A peine la benne du camion posée au sol, la pelleteuse commence son laborieux travail de destruction. Le pilote manie le bras de l’engin de telle sorte que le godet sectionne la coque du premier kwassa. L’embarcation, éventrée sans aucune résistance, est réduite en grossiers morceaux au bout de quelques minutes seulement. La pelleteuse les récupère méthodiquement et les déverse dans le réceptacle du camion avant de s’attaquer à une autre embarcation.
Première opération de destruction de l’année 2022
Au total, au cours de cette première opération de destruction de kwassas de l’année, sur les 300 stockés sur le terrain du site militaire des Badamiers, plus de 200 seront démantelés. « On est en train de détruire les deux tiers des kwassas que l’on a saisis depuis le début de l’année », informe le préfet. Après confirmation des chiffres auprès du nouveau sous-préfet chargé de la lutte contre l’immigration clandestine, depuis janvier 2022, Thierry Suquet note que « 349 kwassas » ont été « arrêtés ». Entre janvier et juin, ce nombre s’élevait à 224 selon les chiffres du bilan de l’opération Shikandra au 1er semestre 2022.

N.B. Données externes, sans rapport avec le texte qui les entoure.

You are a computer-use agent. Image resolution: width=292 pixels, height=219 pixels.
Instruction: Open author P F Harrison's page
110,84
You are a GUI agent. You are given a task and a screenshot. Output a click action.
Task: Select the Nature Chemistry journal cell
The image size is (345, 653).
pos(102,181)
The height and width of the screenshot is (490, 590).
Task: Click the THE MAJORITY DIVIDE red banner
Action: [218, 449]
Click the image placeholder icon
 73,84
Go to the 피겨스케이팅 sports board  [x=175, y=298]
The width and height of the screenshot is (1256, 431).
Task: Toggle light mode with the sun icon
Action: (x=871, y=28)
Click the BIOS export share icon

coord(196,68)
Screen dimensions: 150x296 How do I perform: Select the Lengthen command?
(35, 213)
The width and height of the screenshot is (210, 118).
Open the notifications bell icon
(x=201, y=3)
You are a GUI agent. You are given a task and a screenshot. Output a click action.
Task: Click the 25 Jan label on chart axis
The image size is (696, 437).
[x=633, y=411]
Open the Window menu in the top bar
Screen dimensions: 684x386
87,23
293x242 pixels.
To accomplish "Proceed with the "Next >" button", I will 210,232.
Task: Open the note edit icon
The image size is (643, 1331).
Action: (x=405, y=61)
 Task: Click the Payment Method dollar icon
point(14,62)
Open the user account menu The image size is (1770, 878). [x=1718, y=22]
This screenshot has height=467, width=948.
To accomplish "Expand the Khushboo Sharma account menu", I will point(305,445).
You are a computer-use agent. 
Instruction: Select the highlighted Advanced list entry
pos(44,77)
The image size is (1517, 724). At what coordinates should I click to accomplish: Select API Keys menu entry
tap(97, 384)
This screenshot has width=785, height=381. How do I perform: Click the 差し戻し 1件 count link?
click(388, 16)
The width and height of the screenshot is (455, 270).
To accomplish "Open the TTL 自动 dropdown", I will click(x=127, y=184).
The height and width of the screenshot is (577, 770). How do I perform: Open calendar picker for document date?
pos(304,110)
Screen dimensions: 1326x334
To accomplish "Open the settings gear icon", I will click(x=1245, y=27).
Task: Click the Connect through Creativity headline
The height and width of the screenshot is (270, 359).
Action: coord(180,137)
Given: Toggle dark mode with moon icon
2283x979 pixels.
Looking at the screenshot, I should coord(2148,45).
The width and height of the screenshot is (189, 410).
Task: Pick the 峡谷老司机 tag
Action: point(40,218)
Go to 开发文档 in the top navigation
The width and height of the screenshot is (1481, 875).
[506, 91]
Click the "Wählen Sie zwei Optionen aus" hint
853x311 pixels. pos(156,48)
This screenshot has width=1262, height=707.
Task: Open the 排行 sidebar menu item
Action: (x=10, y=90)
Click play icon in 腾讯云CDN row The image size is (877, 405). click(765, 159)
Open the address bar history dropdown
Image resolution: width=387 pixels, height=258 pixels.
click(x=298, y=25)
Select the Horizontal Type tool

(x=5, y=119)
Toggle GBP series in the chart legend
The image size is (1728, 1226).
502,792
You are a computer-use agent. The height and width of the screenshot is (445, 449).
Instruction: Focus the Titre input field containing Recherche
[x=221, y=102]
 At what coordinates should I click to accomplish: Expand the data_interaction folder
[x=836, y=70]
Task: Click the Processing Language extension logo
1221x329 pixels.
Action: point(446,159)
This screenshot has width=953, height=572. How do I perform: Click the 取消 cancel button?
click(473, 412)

Les interceptions ne conduisent pas immédiatement à leurs destructions. Afin de « lutter contre les passeurs et les réseaux », les embarcations sont confiées à la Justice pour mener à bien ses enquêtes. « On attend que les kwassas soient ‘libérés’ afin de pouvoir procéder à leur démolition », explique le préfet, insistant sur le fait qu’il faut « l’autorisation pour les détruire ». Interrogé sur le devenir des moteurs des embarcations, le préfet informe qu’ils sont stockés dans des « sites différents » et « détruits à part ».
L’impossible réutilisation des moteurs des kwassas
Pourquoi ne pas faire don de la motorisation auprès de structures d’apprentissage, telles que l’Ecole d’Apprentissage Maritime de Mayotte, afin de former les jeunes de l’île à la mécanique ? Le préfet entend justifier cette politique de destruction des moteurs au nom de « l’efficacité », pierre angulaire de la lutte contre l’immigration clandestine.
« C’est la politique de l’Etat » indique le délégué du Gouvernement. « On détruit les moteurs, on détruit les kwassas car ce sont des outils qui permettent à l’immigration clandestine de venir à Mayotte », explique-t-il, l’objectif étant « de limiter la possibilité de venir » sur l’île. « Quand on détruit un moteur de 80 chevaux, pour un passeur c’est plus difficile de revenir » note Thierry Suquet, avant de poursuivre, « il faut qu’il rachète un bateau, qu’il rachète un moteur ». En d’autres termes, il n’y a « pas de possibilité de réutiliser ce matériel saisi dans le cadre de la lutte contre l’immigration clandestine ».
Une opération décryptée au regard du ras-le-bol des élus
Une séquence de destruction dont la lecture ne peut s’affranchir du contexte actuel. Moins d’un mois après la visite du Ministre de l’Intérieur et des Outre-mer, les élus décidaient la semaine dernière de l’organisation d’un mouvement de journées « île morte » pour alerter le gouvernement sur la dégradation du contexte sécuritaire du 101e département. A ce titre, le Thierry Suquet a tenu à rappeler qu’il n’y a pas « une mesure prise par le préfet qui ne soit pas d’abord pensée comme une mesure en termes de lutte contre l’insécurité et de lutte contre l’immigration clandestine ». Une lecture s’inscrivant aussi dans la perspective de la réunion de ce jeudi dont l’objectif sera de dresser le bilan des deux années des Assises de la sécurité.